**Complete the following**:
1. Condense the paragraph of the bicycle restoration post that begins "In other news, Jeff Rowse" into a single shorter sentence that keeps its main facts.
2. Quote the bicycle restoration post word for word, from "It's a perfect" to "in dark green.".

Thanks to Neal (@nlerner), the rear brake cable now has all of its necessary cable ends, so I went ahead and soldered the rear cable end in place. Got the positioning wrong on the first try and had a fun (not) time adjusting it when it slipped right off the second time.

Wound up feathering the tip of a mini butane torch on the end cap to get the solder to flow nicely.

Attempt #1:

Final result


Installed:

In other news, Jeff Rowse (from the Raleigh Roadsters Owners Club on Facebook) sent along a complete, correct front wheel for this project. That finally sorts out that out-of-place 1970's replacement that was on the front of this bike for many years:



The nuts and washers are newer replacements, but look good:



It's a perfect match to the rear - matte center and all.
Still a ways to go here, but coming along. Curious if anyone has a recommendation for sleeving a cable with the proper dark green plastic-rubberish covering that would have been on it originally. I'd heat shrink it, but can't find any heat shrink in dark green.

**Data records**:
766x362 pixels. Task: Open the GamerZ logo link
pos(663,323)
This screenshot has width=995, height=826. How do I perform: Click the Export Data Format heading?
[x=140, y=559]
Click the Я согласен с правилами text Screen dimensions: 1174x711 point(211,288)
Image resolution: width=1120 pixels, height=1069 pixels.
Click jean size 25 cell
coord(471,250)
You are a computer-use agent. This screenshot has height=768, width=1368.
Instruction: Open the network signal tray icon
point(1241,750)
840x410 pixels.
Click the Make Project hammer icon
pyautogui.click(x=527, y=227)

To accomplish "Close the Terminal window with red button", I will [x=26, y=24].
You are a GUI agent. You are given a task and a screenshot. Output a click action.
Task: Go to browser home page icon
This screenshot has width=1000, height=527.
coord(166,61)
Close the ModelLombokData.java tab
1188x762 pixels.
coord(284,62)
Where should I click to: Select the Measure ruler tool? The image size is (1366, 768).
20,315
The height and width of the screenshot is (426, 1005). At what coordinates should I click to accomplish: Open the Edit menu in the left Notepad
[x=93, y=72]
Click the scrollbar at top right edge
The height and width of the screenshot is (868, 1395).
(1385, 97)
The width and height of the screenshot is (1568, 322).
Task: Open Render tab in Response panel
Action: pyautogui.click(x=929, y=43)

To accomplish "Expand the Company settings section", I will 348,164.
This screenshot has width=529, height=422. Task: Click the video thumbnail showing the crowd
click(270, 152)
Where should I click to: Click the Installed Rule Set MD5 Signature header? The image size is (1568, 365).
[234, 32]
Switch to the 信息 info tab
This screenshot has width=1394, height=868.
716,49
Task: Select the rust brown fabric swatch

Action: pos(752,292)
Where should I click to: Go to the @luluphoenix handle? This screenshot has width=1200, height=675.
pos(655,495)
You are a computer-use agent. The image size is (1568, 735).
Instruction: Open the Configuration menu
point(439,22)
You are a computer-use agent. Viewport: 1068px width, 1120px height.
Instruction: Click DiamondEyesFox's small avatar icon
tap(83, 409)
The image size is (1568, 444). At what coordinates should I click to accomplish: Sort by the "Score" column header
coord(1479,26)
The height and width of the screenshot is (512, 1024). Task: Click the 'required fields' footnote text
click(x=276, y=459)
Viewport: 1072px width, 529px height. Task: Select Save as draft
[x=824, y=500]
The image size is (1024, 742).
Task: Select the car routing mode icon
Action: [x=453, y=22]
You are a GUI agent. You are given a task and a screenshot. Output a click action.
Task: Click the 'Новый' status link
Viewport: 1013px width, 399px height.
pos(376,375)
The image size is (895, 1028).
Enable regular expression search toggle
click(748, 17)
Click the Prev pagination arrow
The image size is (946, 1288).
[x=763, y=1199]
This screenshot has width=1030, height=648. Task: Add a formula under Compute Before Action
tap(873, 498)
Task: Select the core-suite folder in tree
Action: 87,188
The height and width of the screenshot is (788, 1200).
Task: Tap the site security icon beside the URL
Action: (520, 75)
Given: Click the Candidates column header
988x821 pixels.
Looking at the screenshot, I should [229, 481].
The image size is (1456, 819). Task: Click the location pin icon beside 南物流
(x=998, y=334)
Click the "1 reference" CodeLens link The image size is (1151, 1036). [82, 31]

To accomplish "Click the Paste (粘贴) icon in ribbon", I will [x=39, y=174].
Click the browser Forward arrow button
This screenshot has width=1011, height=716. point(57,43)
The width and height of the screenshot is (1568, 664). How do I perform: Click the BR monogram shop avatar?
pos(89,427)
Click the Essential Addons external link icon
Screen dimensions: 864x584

**Full answers**:
1. Jeff Rowse of the Raleigh Roadsters Owners Club on Facebook sent a complete, correct front wheel that replaces the out-of-place 1970's wheel the bike had carried for many years.

2.
It's a perfect match to the rear - matte center and all.
Still a ways to go here, but coming along. Curious if anyone has a recommendation for sleeving a cable with the proper dark green plastic-rubberish covering that would have been on it originally. I'd heat shrink it, but can't find any heat shrink in dark green.